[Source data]
╭──
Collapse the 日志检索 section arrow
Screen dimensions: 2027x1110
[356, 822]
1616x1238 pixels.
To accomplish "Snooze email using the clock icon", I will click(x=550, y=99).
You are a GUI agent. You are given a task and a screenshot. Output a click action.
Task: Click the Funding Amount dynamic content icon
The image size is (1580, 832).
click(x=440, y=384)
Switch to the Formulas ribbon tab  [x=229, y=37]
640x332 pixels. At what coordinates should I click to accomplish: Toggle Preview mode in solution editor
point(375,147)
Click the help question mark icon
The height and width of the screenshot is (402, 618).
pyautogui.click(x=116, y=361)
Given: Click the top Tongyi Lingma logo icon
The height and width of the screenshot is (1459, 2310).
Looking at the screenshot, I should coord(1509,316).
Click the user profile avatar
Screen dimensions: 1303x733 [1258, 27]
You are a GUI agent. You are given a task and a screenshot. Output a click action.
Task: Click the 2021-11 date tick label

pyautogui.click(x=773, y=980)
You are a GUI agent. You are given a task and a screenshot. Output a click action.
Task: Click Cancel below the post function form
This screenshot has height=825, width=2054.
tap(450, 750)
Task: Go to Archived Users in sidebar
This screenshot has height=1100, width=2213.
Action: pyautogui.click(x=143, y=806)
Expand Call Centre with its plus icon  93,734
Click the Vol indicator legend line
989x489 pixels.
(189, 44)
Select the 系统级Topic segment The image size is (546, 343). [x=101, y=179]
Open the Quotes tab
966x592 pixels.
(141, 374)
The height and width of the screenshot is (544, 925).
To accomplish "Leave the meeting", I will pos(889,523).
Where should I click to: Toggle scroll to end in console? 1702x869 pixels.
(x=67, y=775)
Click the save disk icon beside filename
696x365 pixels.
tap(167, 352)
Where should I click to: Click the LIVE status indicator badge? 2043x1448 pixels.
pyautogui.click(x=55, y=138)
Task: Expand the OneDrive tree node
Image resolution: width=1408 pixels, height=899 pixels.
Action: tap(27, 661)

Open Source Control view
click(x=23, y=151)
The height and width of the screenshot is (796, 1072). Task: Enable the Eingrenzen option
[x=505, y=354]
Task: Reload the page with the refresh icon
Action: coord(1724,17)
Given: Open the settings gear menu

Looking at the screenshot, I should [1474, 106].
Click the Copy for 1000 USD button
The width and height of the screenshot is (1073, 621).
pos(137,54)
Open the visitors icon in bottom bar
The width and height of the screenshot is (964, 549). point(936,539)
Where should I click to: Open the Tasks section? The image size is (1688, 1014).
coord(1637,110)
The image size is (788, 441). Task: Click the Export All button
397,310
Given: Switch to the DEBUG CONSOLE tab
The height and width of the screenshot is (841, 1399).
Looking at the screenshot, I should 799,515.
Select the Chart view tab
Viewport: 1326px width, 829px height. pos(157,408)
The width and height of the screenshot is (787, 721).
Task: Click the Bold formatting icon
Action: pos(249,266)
╰──
When the word "will" shows up in a line of the entries, pull that line out.

To accomplish "Snooze email using the clock icon", I will click(x=550, y=99).
To accomplish "Leave the meeting", I will pos(889,523).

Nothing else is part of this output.